-Padre -dijo dulcemente al frailote, mirándole con ojos tiernos-, ¿qué, no abren a estas horas?
-Aguarda; ahora entraremos.
¡Lo que discurría aquel hombre! En un momento acababa de inventar una de sus marrullerías.
Ya saben ustedes que los soldados que mueren en la guerra entran en el cielo sin obstáculo alguno. Si no lo sabían, ya lo saben. Los pobres entran tal como llegan, hasta con botas y espuelas; pues algún privilegio merece su desgracia.
-Échate las faldas a la cabeza -ordenó el fraile.
-¡Pero..., padre mío! -contestó escandalizada la monjita.

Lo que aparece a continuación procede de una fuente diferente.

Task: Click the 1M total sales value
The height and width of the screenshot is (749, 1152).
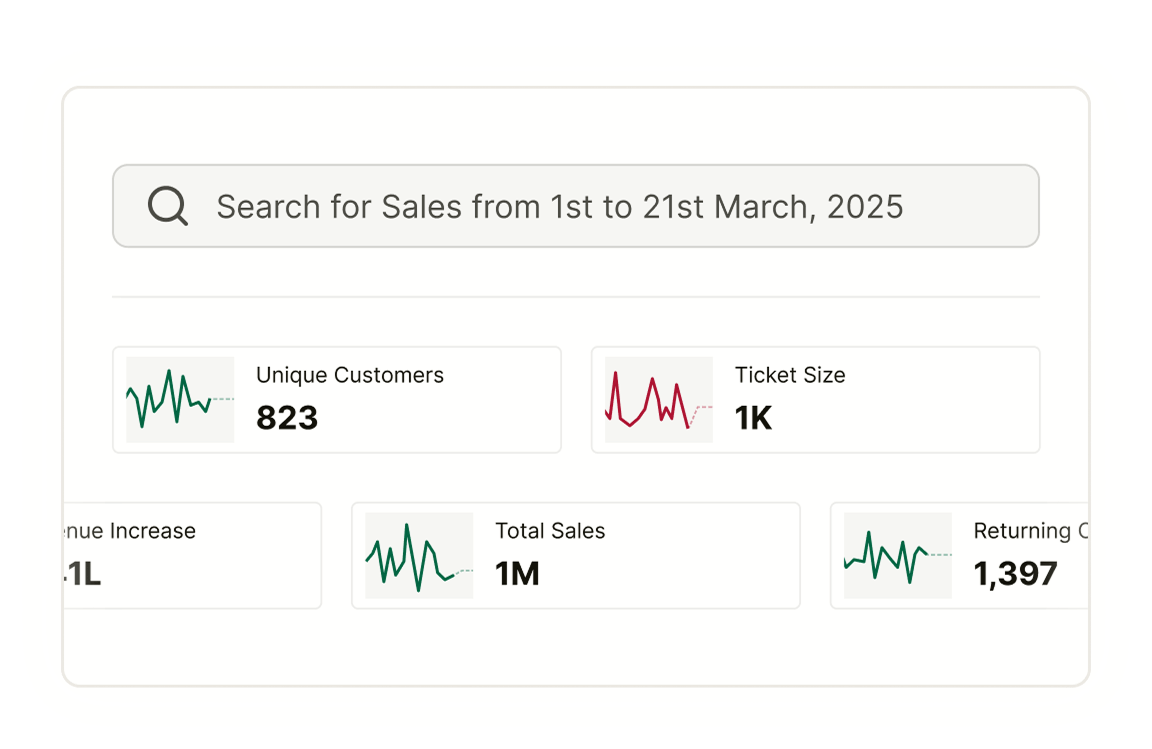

-Haz lo que te digo y no seas tonta -gritó el padre Salvador con autoridad-. ¿Quieres disputar conmigo, que tengo tantos estudios? ¿Qué sabes tú del modo de entrar en el cielo?
Obedeció la monja, ruborizada, y en la oscuridad comenzó a lucir una circunferencia enorme y blanca, como si hubiese aparecido la luna.
-Ahora, aguántate firme.
Y, de un salto, el padre Salvador
púsose a horcajadas sobre el lomo de su compañera.
-Padre..., ¡que pesa mucho! -gemía, sofocada, la pobrecita.